● Supplied entries:
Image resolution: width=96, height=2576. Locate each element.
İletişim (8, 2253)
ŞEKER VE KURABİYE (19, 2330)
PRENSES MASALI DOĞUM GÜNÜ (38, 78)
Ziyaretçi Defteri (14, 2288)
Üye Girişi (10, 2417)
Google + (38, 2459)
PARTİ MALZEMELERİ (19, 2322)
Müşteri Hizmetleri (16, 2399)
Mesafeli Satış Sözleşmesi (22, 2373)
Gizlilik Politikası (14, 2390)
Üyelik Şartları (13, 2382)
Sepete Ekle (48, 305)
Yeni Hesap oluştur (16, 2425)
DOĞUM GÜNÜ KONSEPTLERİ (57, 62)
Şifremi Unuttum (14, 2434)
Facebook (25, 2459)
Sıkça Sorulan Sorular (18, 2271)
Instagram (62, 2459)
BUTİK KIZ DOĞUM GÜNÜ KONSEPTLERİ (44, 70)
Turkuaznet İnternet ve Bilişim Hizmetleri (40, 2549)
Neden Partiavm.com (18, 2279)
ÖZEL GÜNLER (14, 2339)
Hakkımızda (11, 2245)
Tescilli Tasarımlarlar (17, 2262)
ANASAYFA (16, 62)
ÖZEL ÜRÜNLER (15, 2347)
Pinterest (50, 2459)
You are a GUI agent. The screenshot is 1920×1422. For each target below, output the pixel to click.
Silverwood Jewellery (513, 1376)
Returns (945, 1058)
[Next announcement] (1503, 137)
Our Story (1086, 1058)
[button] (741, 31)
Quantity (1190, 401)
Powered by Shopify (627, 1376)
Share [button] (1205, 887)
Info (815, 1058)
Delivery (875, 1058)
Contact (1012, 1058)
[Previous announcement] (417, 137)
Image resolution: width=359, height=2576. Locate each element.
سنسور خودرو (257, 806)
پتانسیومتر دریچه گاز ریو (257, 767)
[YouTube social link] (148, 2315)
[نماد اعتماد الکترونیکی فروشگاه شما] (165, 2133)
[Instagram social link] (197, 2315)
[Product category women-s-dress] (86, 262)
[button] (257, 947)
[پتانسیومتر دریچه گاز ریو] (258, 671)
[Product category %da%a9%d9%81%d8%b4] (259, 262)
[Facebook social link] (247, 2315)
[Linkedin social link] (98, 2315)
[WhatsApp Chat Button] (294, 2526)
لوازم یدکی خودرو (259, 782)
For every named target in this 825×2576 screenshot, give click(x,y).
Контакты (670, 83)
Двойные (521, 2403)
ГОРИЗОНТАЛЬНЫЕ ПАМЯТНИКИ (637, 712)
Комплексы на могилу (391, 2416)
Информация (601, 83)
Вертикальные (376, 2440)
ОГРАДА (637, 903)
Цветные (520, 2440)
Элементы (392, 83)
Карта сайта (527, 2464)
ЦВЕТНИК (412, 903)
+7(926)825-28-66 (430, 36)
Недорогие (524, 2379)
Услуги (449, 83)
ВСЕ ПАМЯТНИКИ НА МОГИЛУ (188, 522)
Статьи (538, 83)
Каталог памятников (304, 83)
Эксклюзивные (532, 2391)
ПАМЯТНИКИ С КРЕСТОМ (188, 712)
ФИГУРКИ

● What to do: If a line in the entries contains the word "target", copy that line out.

● Output for this task:
You are a GUI agent. The screenshot is 1920×1422. For each target below, output the pixel to click.
For every named target in this 825×2576 screenshot, give click(x,y).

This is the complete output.